INSTRUCTIONS TO FOLLOW - Revise the lines below so that every occurrence of "Viewport" becomes "Window", leaving everything else unchanged, and omit the pictures from your answer.

========

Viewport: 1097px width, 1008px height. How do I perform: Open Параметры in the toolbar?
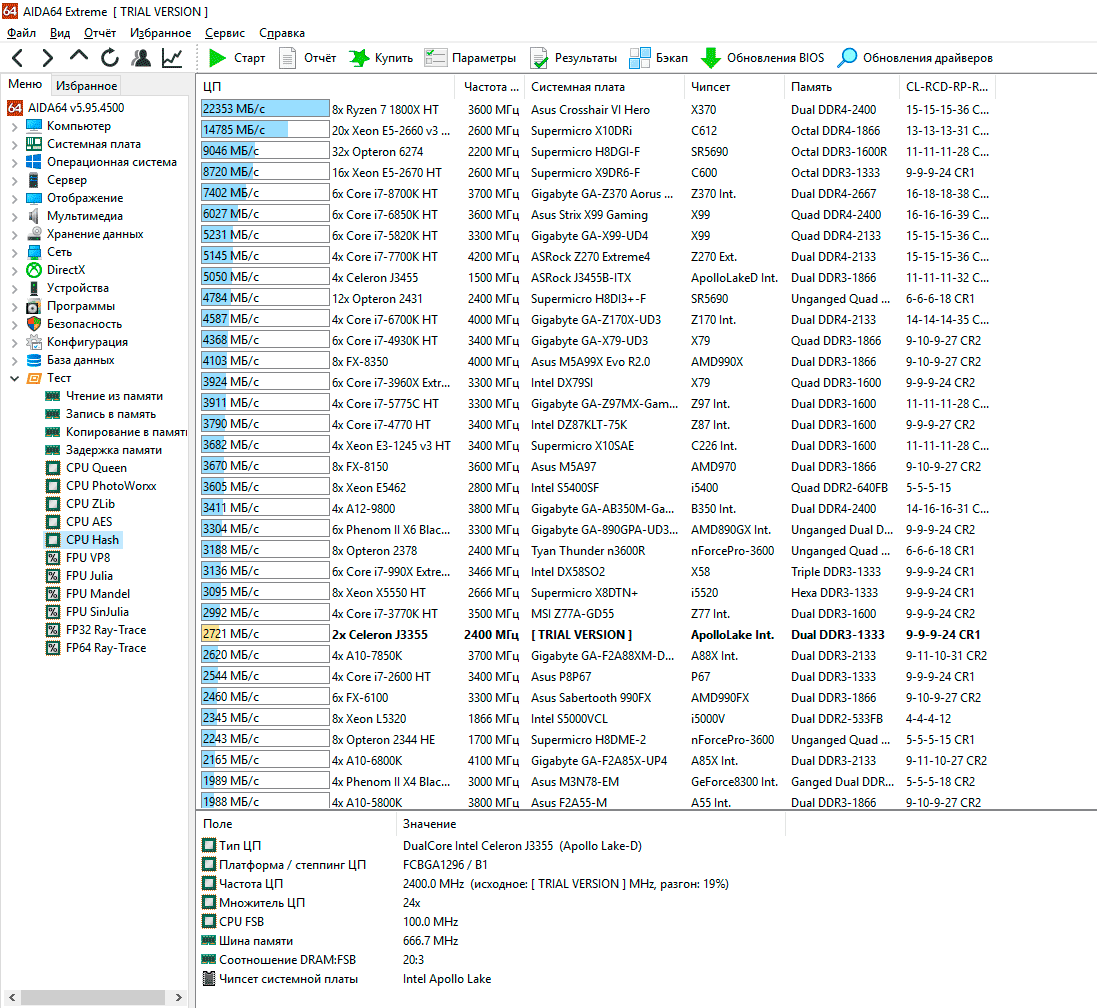(x=470, y=58)
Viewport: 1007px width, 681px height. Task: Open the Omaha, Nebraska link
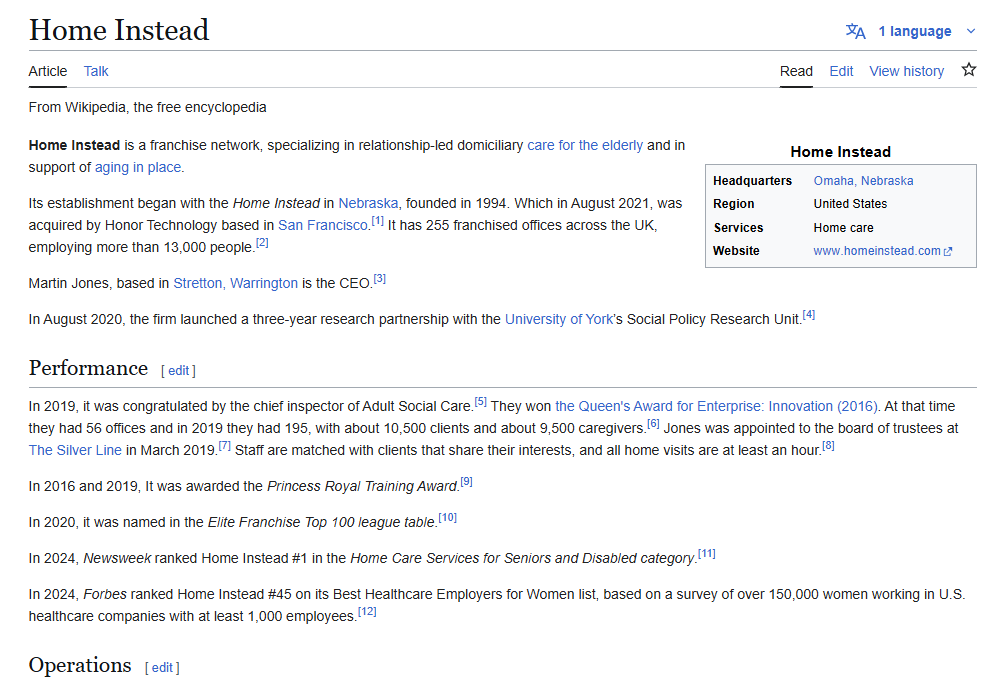click(863, 181)
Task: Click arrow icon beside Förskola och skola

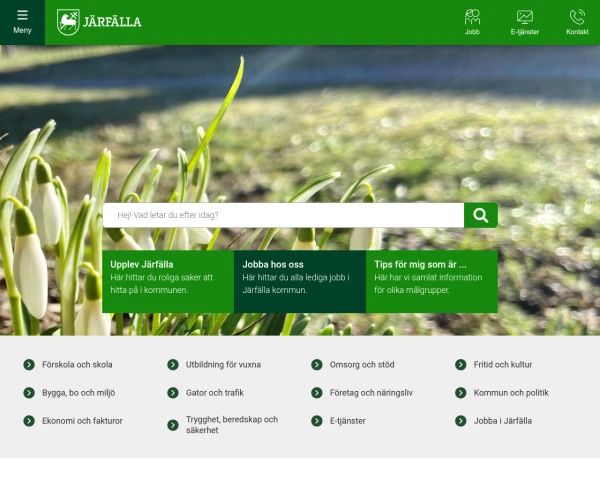Action: tap(29, 365)
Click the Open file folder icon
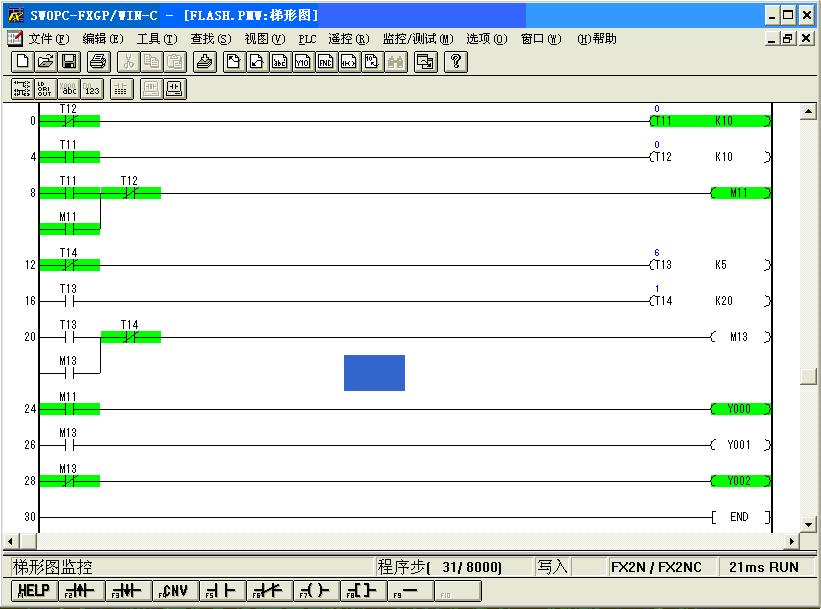The image size is (821, 609). (x=46, y=62)
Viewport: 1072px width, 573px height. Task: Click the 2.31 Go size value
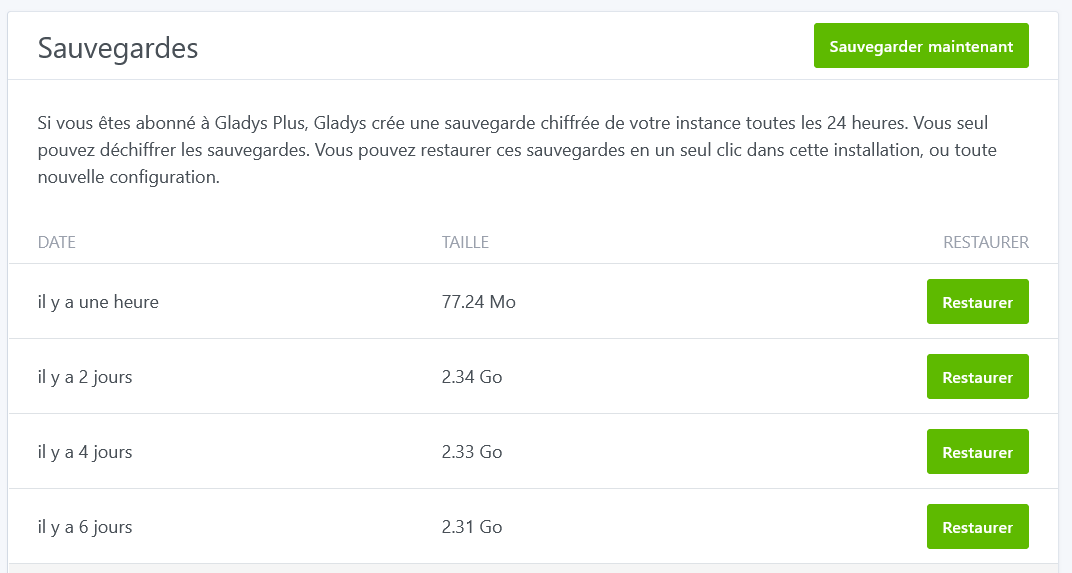coord(472,527)
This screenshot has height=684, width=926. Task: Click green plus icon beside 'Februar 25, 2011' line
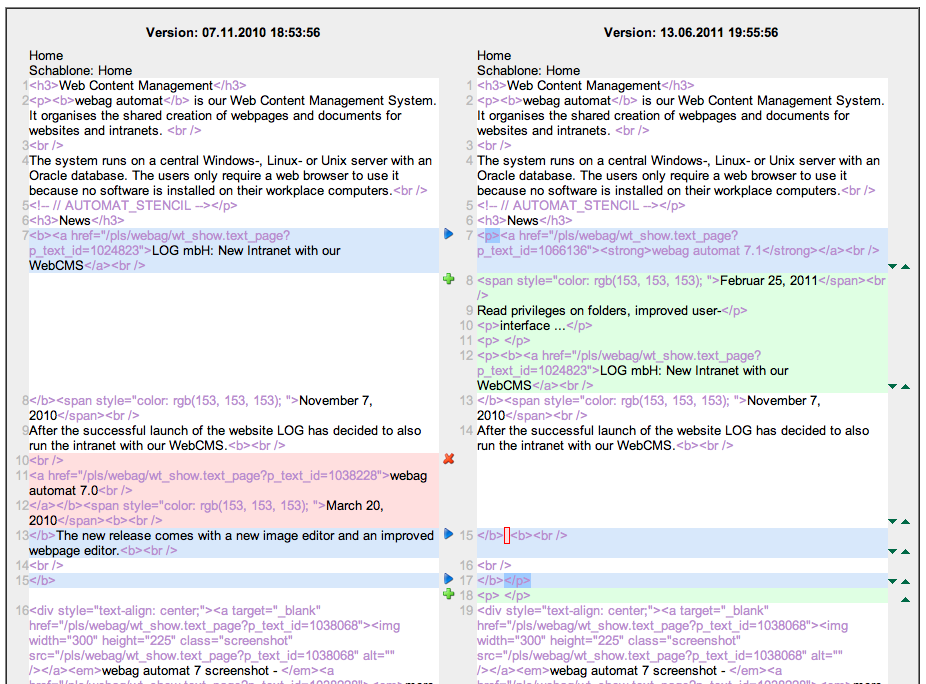448,279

========

CORRECT RESULT -
Window: 1097px width, 1008px height. How do I perform: Open Параметры in the toolbar?
(x=470, y=58)
Window: 1007px width, 681px height. Task: Open the Omaha, Nebraska link
click(863, 181)
Task: Click arrow icon beside Förskola och skola

Action: tap(29, 365)
Click the Open file folder icon
The image size is (821, 609). (x=46, y=62)
Window: 1072px width, 573px height. Task: Click the 2.31 Go size value
coord(472,527)
This screenshot has height=684, width=926. Task: Click green plus icon beside 'Februar 25, 2011' line
448,279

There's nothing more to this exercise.